What happened
A cyberattack on the Georgia-based healthcare provider ApolloMD last year resulted in the leak of sensitive information for an estimated 626,540 individuals. According to a filing with the U.S. Department of Health and Human Services, attackers were present in ApolloMD’s IT environment between May 22 and May 23, accessing data for people treated by affiliated physicians and practices. The compromised information included names, dates of birth, addresses, diagnoses, dates of service, treatments, health insurance details, and Social Security numbers. ApolloMD, which provides multispecialty physician services to more than 100 hospitals across 18 states, initially notified customers of the breach in September before disclosing the full number of affected individuals to federal regulators.
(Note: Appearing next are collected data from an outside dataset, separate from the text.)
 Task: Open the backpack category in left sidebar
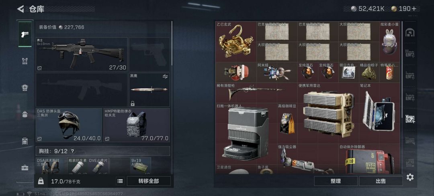[25, 114]
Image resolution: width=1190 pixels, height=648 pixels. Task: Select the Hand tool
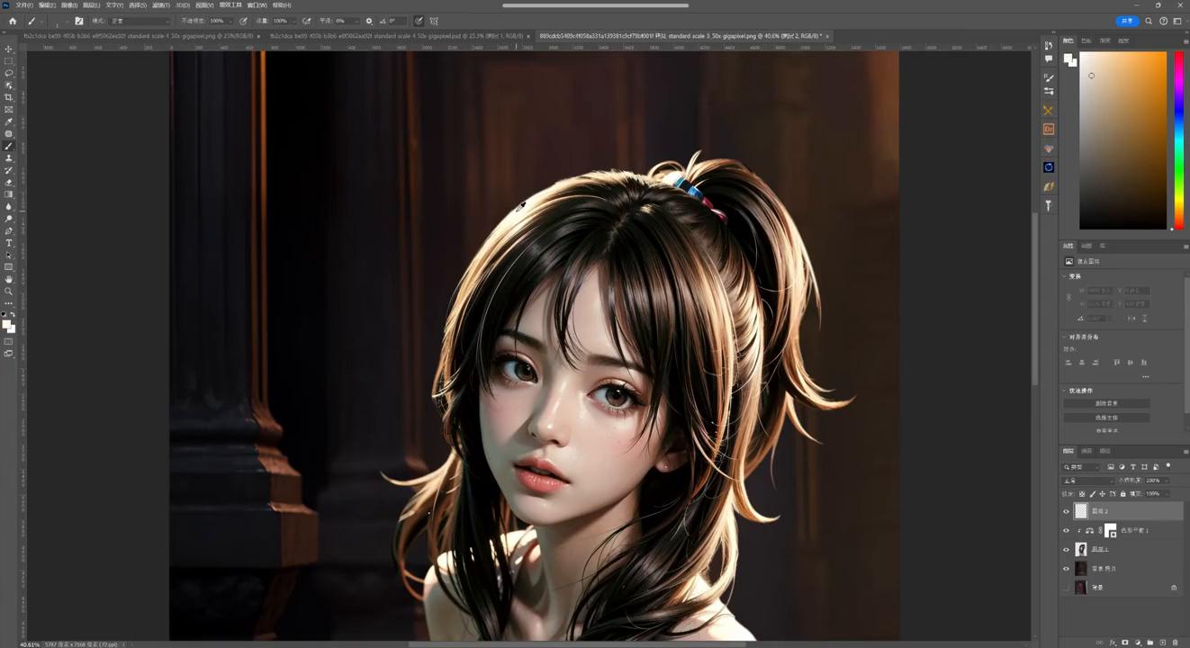tap(9, 279)
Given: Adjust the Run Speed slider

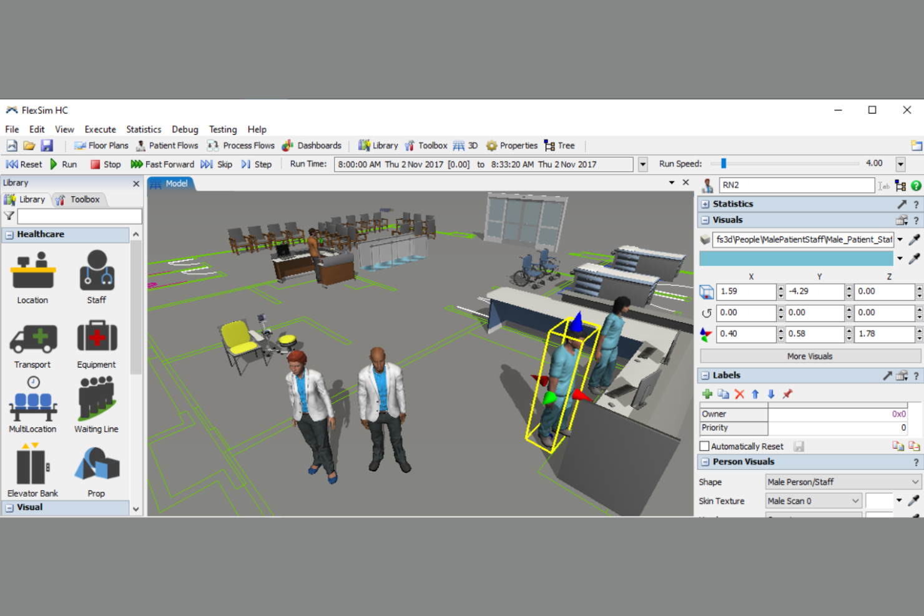Looking at the screenshot, I should (724, 164).
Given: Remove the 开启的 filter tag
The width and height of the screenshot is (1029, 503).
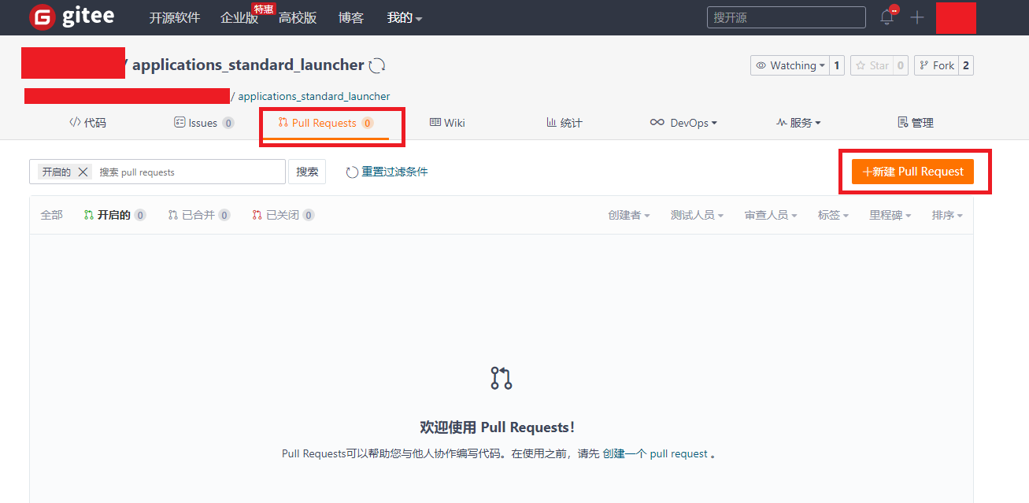Looking at the screenshot, I should [x=83, y=172].
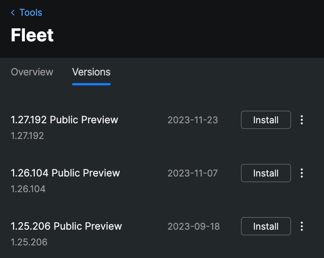Click the gray 1.25.206 version number subtitle
Screen dimensions: 324x258
click(29, 242)
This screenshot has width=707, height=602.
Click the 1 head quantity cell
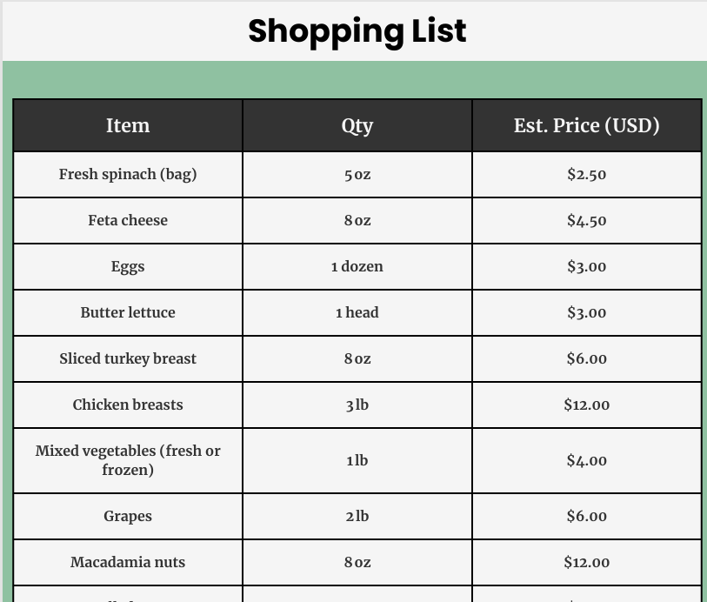pyautogui.click(x=357, y=312)
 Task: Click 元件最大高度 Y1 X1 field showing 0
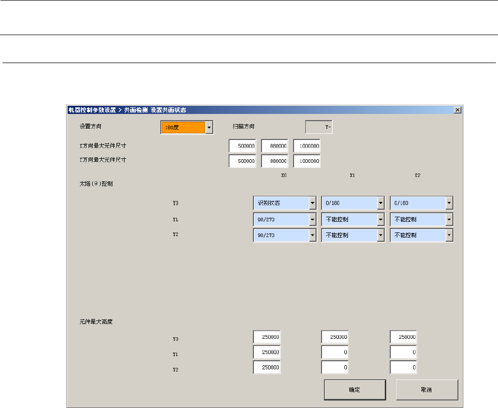pyautogui.click(x=335, y=352)
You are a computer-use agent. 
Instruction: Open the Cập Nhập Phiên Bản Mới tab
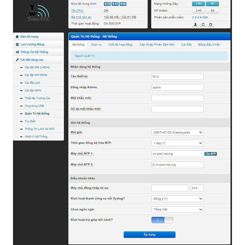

The ransomware group Qilin claimed responsibility for the attack in June 2025 and has previously targeted healthcare organizations, publishing victim data regularly over the past year.
Who is affected
Patients whose personal and health information was stored by ApolloMD are affected, with an estimated 626,540 individuals’ data — including health insurance and Social Security numbers — accessed during the breach.
Why CISOs should care
The exposure of extensive patient health and identity data through a healthcare provider breach highlights the continuing risk to sensitive personal information when medical IT environments are infiltrated and ransomware actors like Qilin are involved.
3 practical actions
- Review security posture of healthcare systems. Assess access controls and monitoring for sensitive medical databases.
- Enhance data loss detection. Deploy tools to spot unusual exfiltration of protected health information.
- Strengthen incident response plans. Update response playbooks to account for complex healthcare breaches and ransomware actor involvement.